Fireworks could be banned in certain areas and restrictions around sales are set to be strengthened
New plans have been unveiled to clamp down on the sale of fireworks in Scotland.
Moves by the Scottish Government could see localised bans on their use and mandatory online safety courses for anyone organising private displays in Scotland.
However campaigners have said actions not words are required.
The independent Firework Review Group has submitted its final report to ministers, urging a fundamental shift in the way fireworks are bought and used.
The call comes following widespread public support across Scotland to reduce the negative impact of fireworks.

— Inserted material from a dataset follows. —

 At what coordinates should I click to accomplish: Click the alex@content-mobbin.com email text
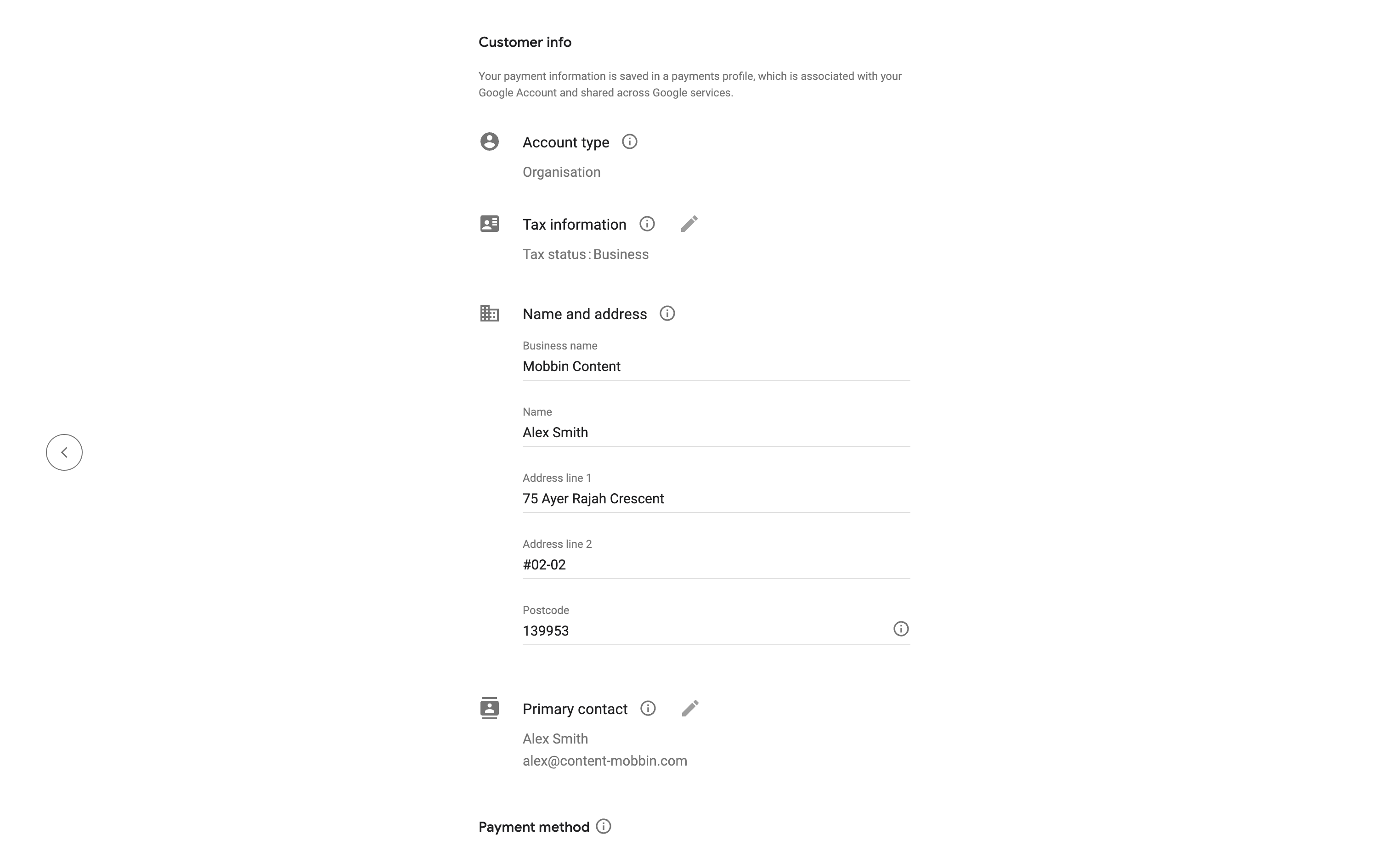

The group, chaired by former chief fire officer Alasdair Hay, has recommended a number of measures be taken forward, including:
- the introduction of mandatory conditions when fireworks are purchased from retailers
- restricting the times of day fireworks can be sold and volume of fireworks that can be purchased at any one time
- restricting the days and times fireworks can be set off
- the introduction of no firework areas or zones- the creation of a proxy purchasing offence to prevent adults from buying fireworks on behalf of those under the age of 18
Community safety minister Ash Denham said: “We are determined to keep all of Scotland’s communities safe from the harmful use of fireworks and the group’s findings will help us achieve that.
“I will now explore how these recommendations can be implemented, within the powers available to parliament, and bring forward legislation to make these a reality.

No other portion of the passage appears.